Two of the 11 men convicted in the Bilkis Bano gangrape case have moved the Supreme Court against its January 8 order cancelling the remission granted to them, reported PTI on Saturday.

On January 8, the Supreme Court quashed the Gujarat government order that granted remission to 11 men convicted and sentenced to life imprisonment for gangraping Bilkis Bano and murdering 14 members of her family during the 2002 communal riots in the State.

The judges held that the Supreme Court’s order in May 2022 directing the Gujarat government to decide the remission was secured by suppressing facts and fraud played on the court. Radheshyam Shah, one of the convicts, had suppressed material facts to get a favourable order, which led to the release of all convicts, the court had said.

In their plea, Shah and another convict Rajubhai Babulal Soni have contended that an “anomalous” situation has arisen as two benches of the Supreme Court have taken opposite views on the issue of remission.

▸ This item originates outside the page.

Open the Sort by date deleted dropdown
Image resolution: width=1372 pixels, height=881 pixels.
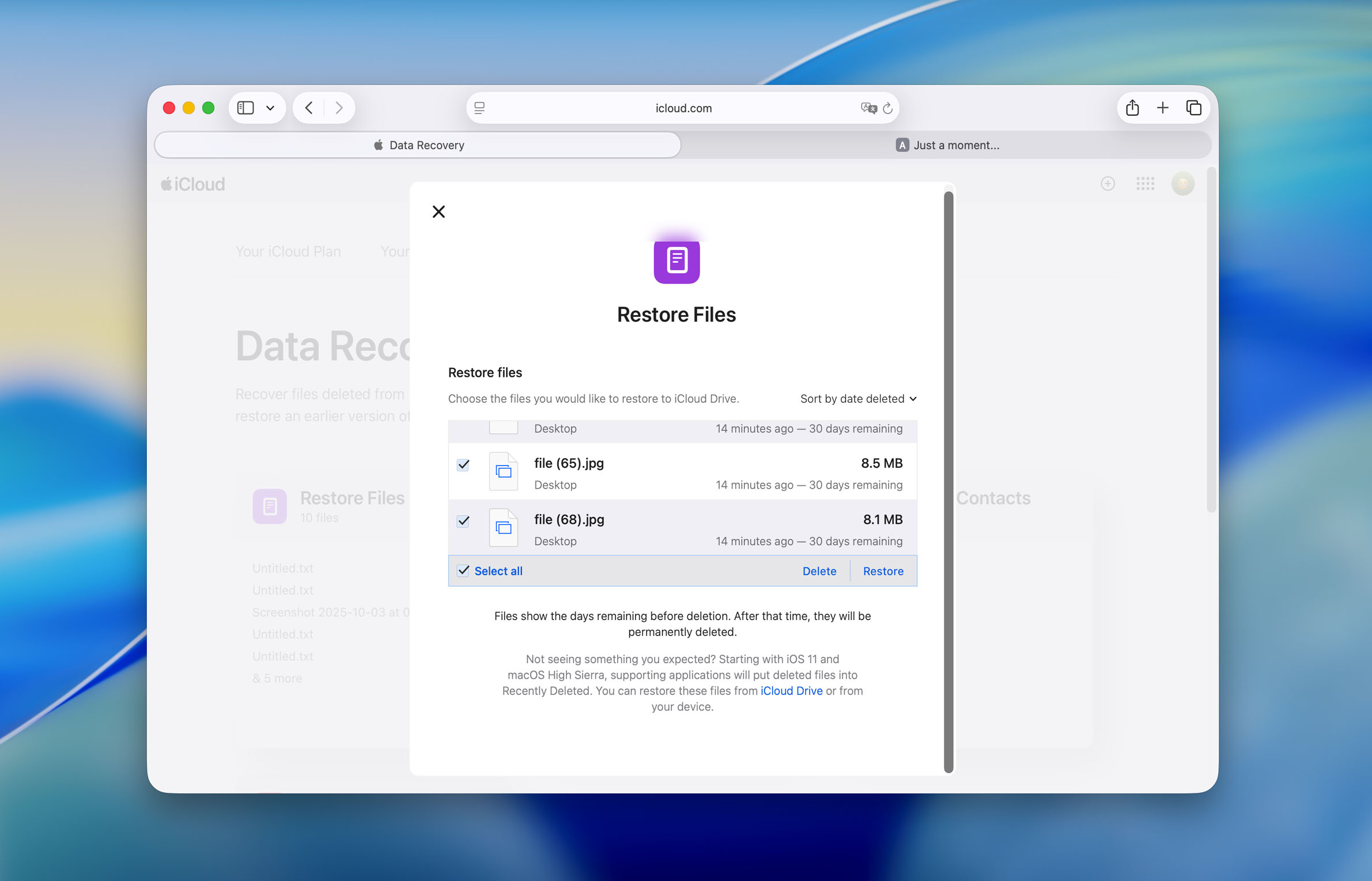(x=857, y=398)
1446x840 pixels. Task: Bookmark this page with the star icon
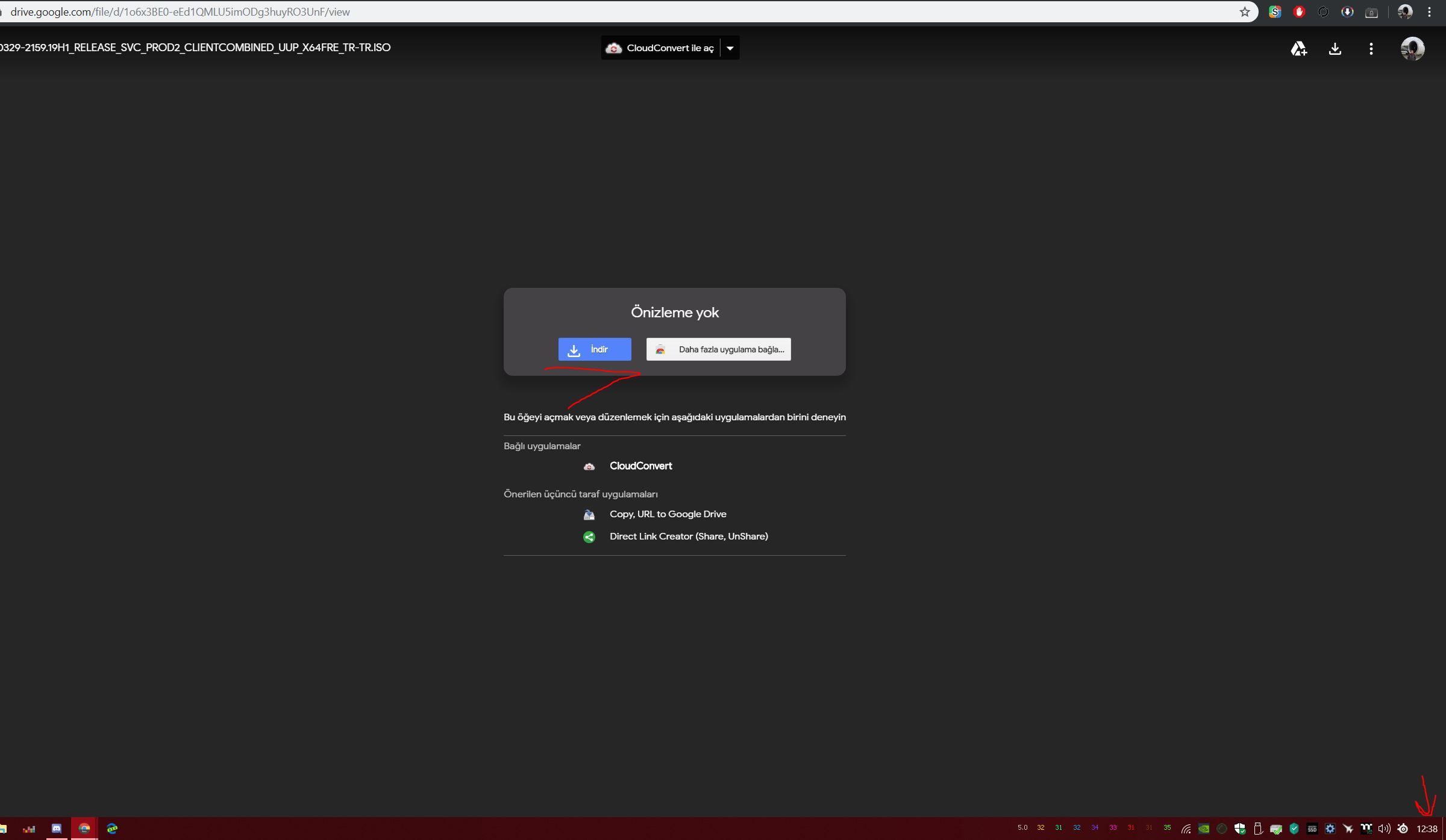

They said that while one of the top court on May 13, 2022, ordered the Gujarat government to consider Shah’s application for early release, the two-judge bench that pronounced the January 8 verdict concluded that the Maharashtra government was the competent authority to decide on the matter and not the Gujarat government.

“In another words, a fundamental issue arises for consideration as to whether a subsequent co-ordinate bench can set aside its earlier judgement rendered by its earlier co-ordinate bench and pass contradictory orders/judgments overruling its earlier view or the proper course would have been to refer the matter to a larger bench in case it felt that the earlier judgment was passed in wrong appreciation of law and facts,” the plea said.

The two convicts have sought a direction to the Centre to consider their case for remission.

Shah has also filed a bail application.

January 8 order

The convicts were released on August 15, 2022, after the Gujarat government granted them remission.

On January 8, while pronouncing the judgment, Justice BV Nagarathna stated that the Gujarat government did not have the power to pass the remission order. The government of the state where the trial had taken place, which in this case is Maharashtra, is the appropriate authority that can pass such orders as per Section 432 of the Code of Criminal Procedure, Nagarathna held.

The court had ordered the 11 convicts to surrender before jail authorities within two weeks.

On January 19, the court rejected the pleas of the convicts who sought more time to surrender. They had cited the ill health of ageing parents, a wedding in the family and crop harvest as reasons to delay their surrender.

The Gujarat government has filed a review petition in the Supreme Court against the January 8 judgement saying that some of the remarks made in the verdict about the state were “highly unwarranted”.

The government’s review petition argues that the top court’s observation that the state of Gujarat “acted in tandem and was complicit with the accused” has caused great prejudice to the state.